+++ Data for review +++

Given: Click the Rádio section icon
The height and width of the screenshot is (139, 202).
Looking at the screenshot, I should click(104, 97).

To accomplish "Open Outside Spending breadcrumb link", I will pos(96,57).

+++
+++ Data for review +++

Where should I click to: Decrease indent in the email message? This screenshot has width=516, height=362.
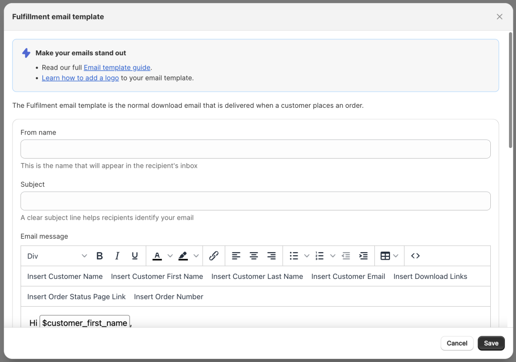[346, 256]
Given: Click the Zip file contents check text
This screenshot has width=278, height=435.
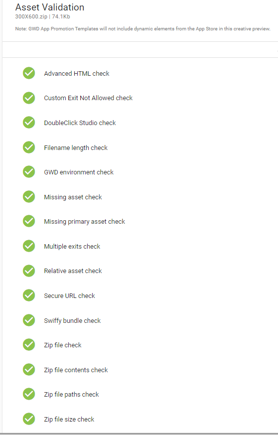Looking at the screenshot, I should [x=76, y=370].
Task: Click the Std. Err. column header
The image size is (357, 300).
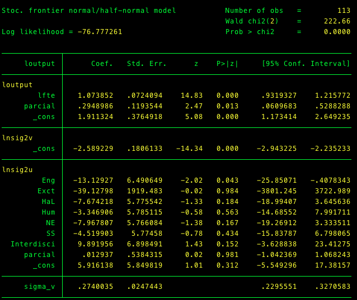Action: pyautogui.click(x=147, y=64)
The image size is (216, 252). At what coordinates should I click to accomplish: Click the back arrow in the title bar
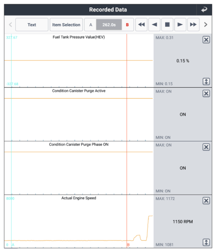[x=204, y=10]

+++
+++ Data for review +++

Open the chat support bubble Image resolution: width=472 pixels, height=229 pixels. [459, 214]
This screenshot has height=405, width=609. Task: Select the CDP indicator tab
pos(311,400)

+++

▶ [What the task requires] Tally the lines above that include "Given"; give only the tally.

▶ [Solution to this problem] 2